● Work request
The lines from the one containing "Open the #BlackLivesMatter hashtag" through the end of the entries are what to output; reproduce them exactly and add nothing.

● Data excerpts
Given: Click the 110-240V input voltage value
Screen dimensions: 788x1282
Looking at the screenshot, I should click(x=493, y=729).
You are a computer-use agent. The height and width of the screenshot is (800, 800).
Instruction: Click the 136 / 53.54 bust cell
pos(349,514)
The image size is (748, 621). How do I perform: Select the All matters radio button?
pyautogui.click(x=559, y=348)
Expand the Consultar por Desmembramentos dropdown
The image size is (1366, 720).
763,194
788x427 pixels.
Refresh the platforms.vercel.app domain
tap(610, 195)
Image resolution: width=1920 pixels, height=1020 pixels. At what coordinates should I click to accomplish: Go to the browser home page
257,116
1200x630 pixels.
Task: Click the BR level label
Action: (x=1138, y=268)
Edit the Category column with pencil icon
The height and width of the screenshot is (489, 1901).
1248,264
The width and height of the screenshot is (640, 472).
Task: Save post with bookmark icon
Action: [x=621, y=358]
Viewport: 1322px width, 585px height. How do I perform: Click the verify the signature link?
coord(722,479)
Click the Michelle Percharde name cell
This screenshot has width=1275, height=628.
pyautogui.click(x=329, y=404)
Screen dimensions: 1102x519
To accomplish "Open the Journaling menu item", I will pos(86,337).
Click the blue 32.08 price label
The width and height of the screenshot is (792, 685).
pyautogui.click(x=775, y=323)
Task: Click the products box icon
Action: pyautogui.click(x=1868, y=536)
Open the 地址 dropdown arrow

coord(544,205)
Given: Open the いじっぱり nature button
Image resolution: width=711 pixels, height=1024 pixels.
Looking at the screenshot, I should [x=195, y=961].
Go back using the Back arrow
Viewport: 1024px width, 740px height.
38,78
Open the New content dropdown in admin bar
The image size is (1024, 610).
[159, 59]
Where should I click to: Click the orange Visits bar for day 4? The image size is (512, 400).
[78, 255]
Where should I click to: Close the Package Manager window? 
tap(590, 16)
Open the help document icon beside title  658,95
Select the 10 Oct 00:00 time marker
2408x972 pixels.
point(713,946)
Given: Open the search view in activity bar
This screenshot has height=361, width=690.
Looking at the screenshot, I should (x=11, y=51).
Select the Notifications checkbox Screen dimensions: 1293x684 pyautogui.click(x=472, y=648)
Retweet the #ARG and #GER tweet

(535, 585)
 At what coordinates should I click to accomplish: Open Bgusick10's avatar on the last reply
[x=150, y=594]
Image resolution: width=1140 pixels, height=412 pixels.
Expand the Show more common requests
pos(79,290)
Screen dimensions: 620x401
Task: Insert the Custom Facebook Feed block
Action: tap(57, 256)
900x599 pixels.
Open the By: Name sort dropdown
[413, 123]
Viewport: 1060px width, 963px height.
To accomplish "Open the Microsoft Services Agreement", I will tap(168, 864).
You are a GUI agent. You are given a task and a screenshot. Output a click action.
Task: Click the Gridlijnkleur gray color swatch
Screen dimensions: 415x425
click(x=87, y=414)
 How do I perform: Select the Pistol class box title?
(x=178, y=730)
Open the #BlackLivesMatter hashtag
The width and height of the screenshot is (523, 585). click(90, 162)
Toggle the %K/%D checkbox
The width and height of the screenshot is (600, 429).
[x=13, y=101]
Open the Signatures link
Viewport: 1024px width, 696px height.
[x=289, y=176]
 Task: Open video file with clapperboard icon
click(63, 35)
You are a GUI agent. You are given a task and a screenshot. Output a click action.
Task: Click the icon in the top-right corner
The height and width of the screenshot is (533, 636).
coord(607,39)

● Exercise output
Open the #BlackLivesMatter hashtag
The width and height of the screenshot is (523, 585). click(90, 162)
Toggle the %K/%D checkbox
The width and height of the screenshot is (600, 429).
[x=13, y=101]
Open the Signatures link
Viewport: 1024px width, 696px height.
[x=289, y=176]
 Task: Open video file with clapperboard icon
click(63, 35)
You are a GUI agent. You are given a task and a screenshot. Output a click action.
Task: Click the icon in the top-right corner
The height and width of the screenshot is (533, 636).
coord(607,39)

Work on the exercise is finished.